Hadir Mekhimar

Personal information
- Full name: Hadir Mekhimar
- Nationality: Egypt
- Born: 25 November 1997 (age 28) Cairo, Egypt
- Height: 1.60 m (5 ft 3 in)
- Weight: 50 kg (110 lb)

Sport
- Sport: Shooting
- Event: 10 m air rifle (AR40)

Medal record
Women's shooting
Representing Mixed-NOCs
Summer Youth Olympics
| Gold medal – first place | 2014 Nanjing | Mixed team |

= Hadir Mekhimar =

Egyptian sport shooter

Hadir Mekhimar (هدير مخيمر; born November 22, 1997, in Cairo) is an Egyptian sport shooter. She shared a top prize with Hungary's István Péni in the mixed international rifle team at the 2014 Summer Youth Olympics.

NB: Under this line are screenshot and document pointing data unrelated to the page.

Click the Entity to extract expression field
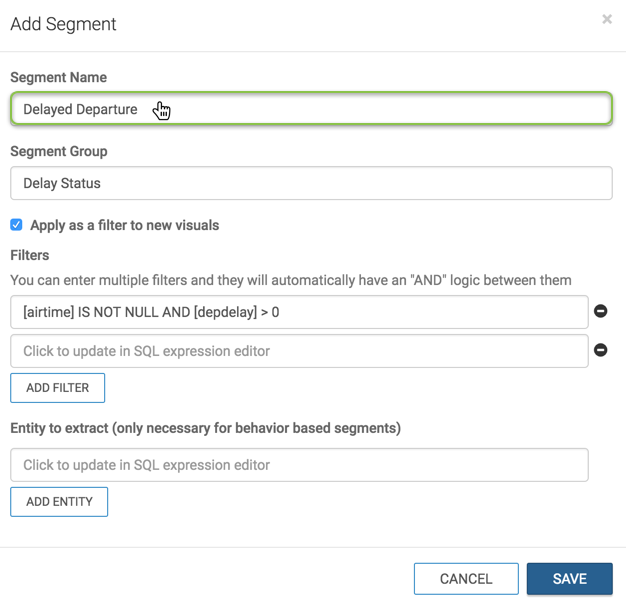This screenshot has height=605, width=626. click(299, 465)

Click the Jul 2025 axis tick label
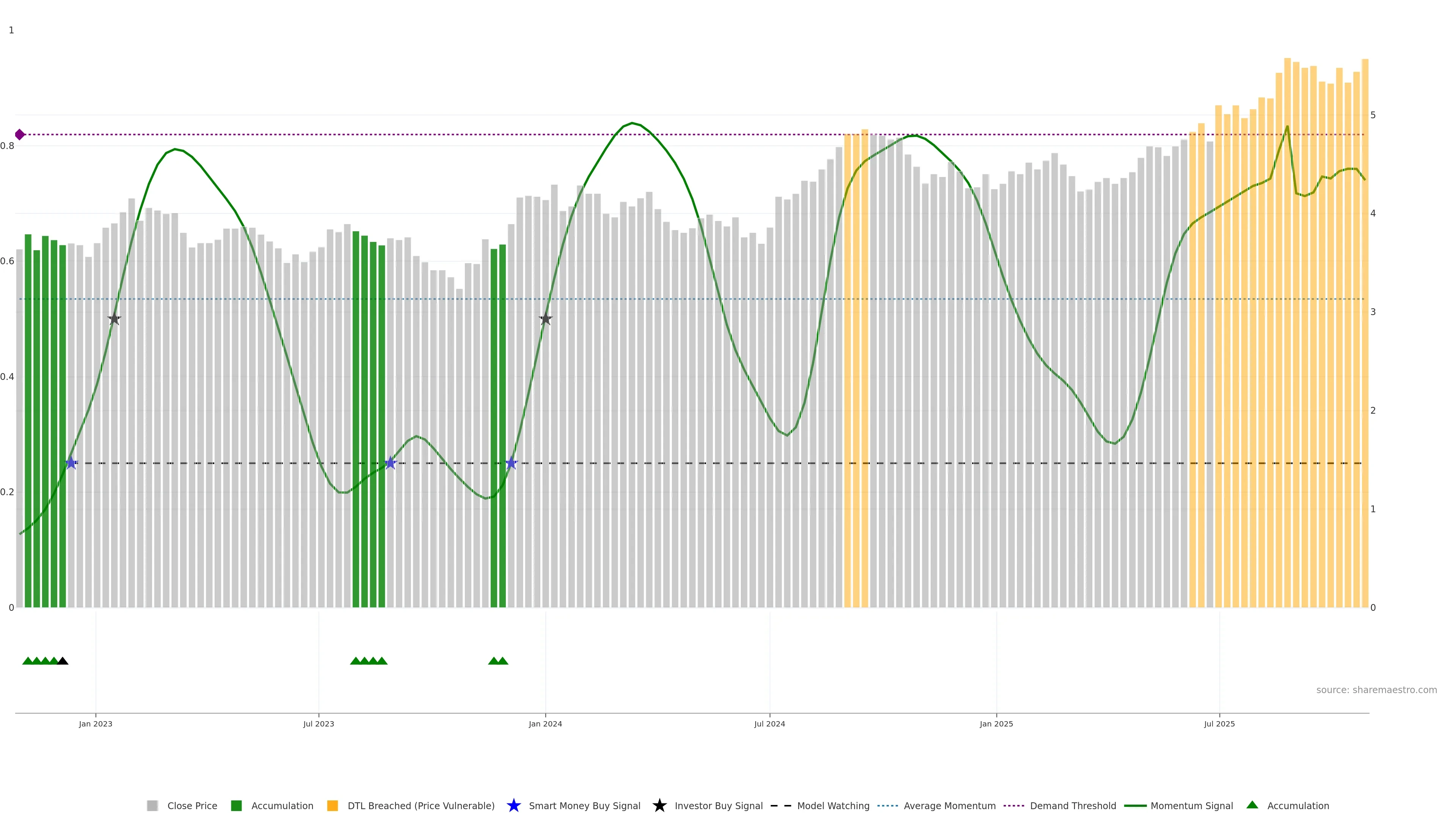[x=1219, y=723]
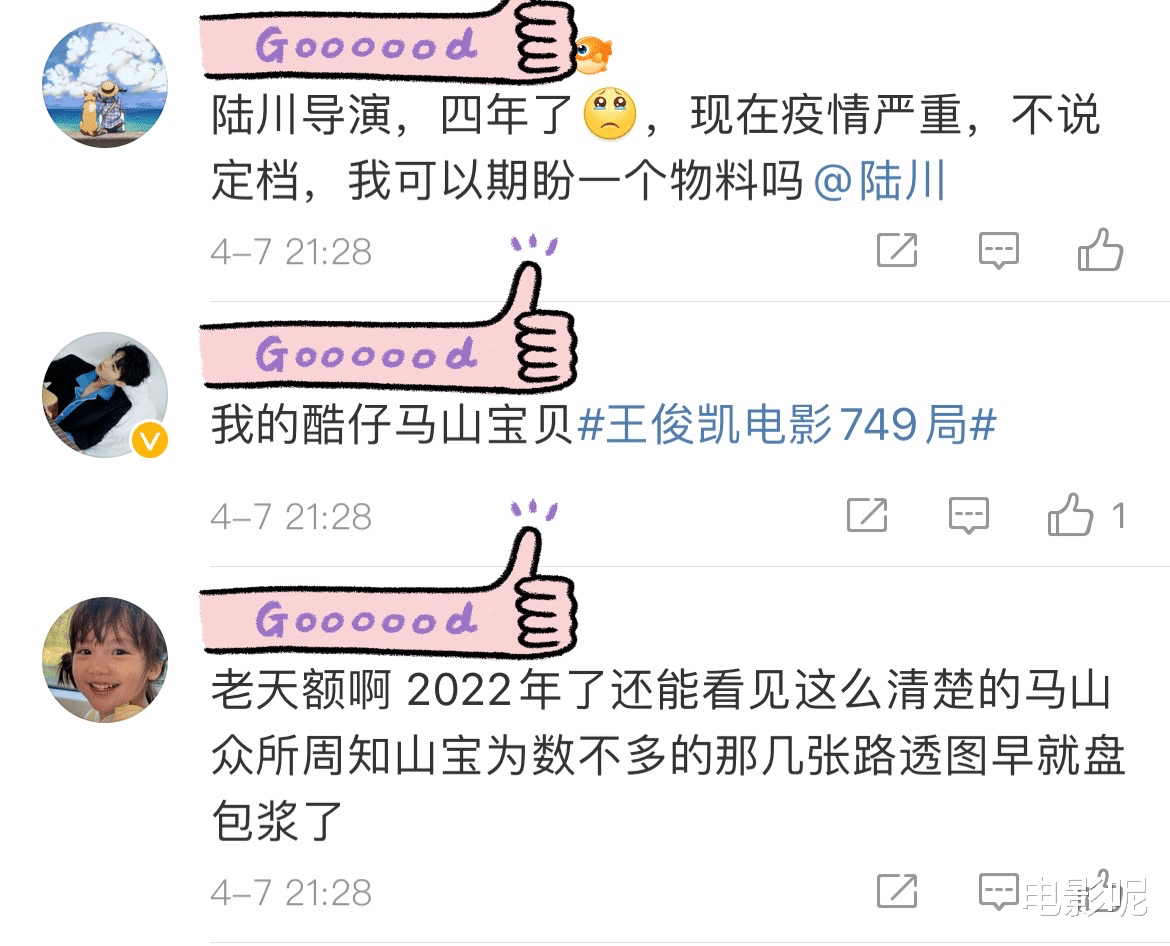Reply to the 老天额啊 2022年 comment
1170x946 pixels.
pyautogui.click(x=998, y=892)

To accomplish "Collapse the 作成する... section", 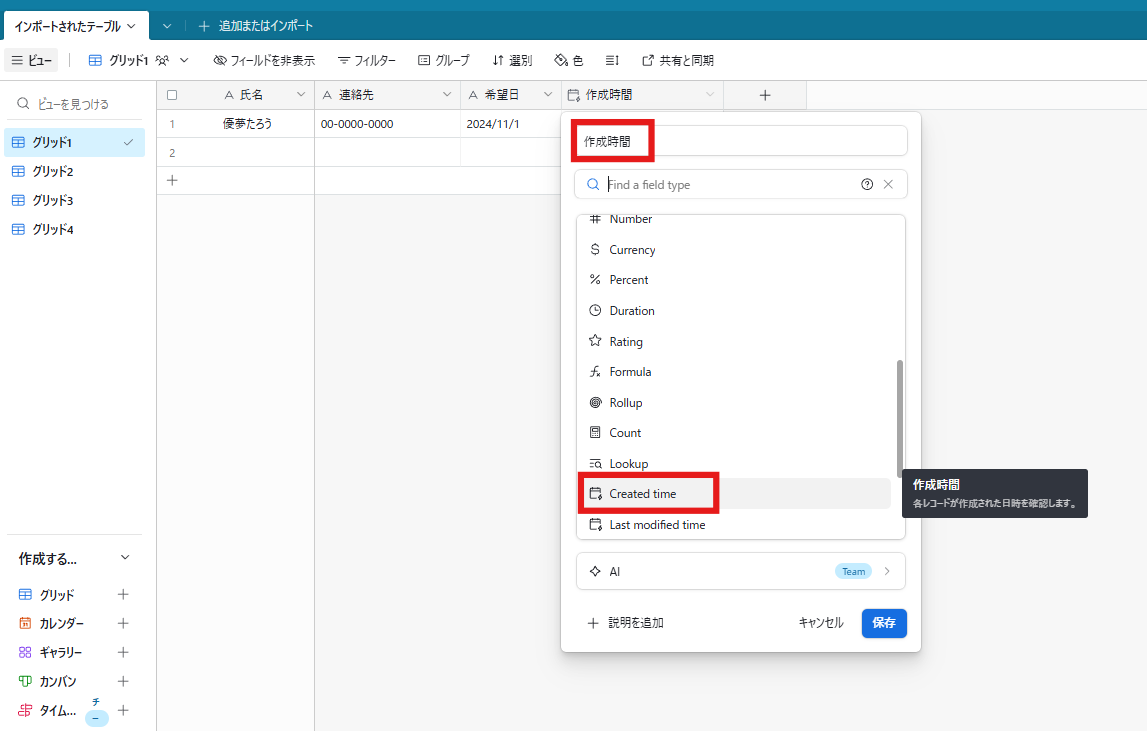I will click(x=124, y=558).
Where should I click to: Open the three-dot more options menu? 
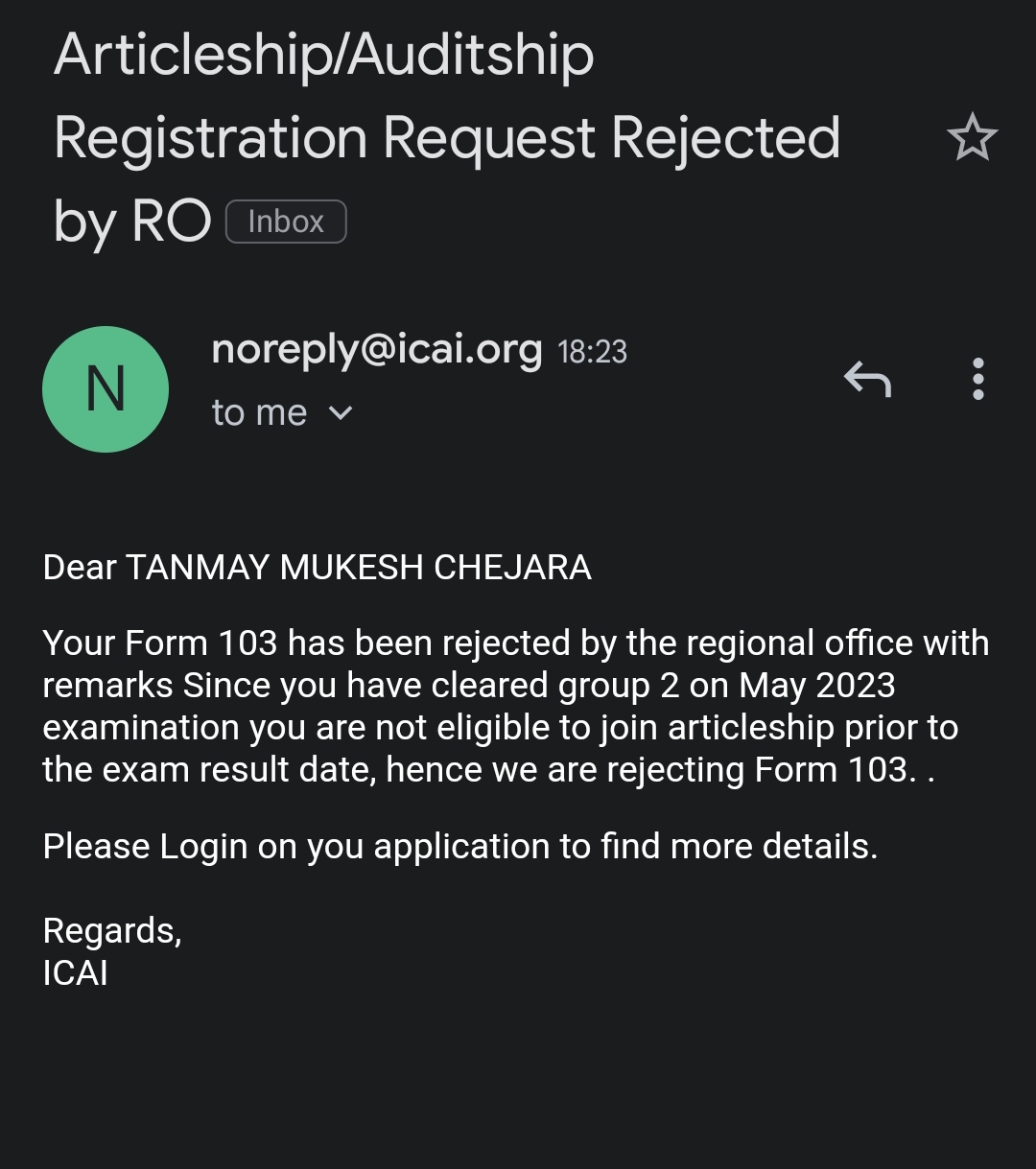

Mekhimar made her first Olympic team for Egypt as a 16-year-old at the 2014 Summer Youth Olympics in Nanjing, China, where she earned a gold medal in shooting. In her first event, the girls' 10 m air rifle, Mekhimar fired a decent score of 399.6 to attain an eighteenth place from a field of twenty, missing out a chance to compete for the final. Two days later, Mekhimar had atoned from her premature air rifle elimination to help Hungarian colleague István Péni strike a 10–2 victory over the Latin American duo of Fernanda Russo (Argentina) and José Santos Valdés (Mexico) in the gold medal match of the mixed rifle team competition.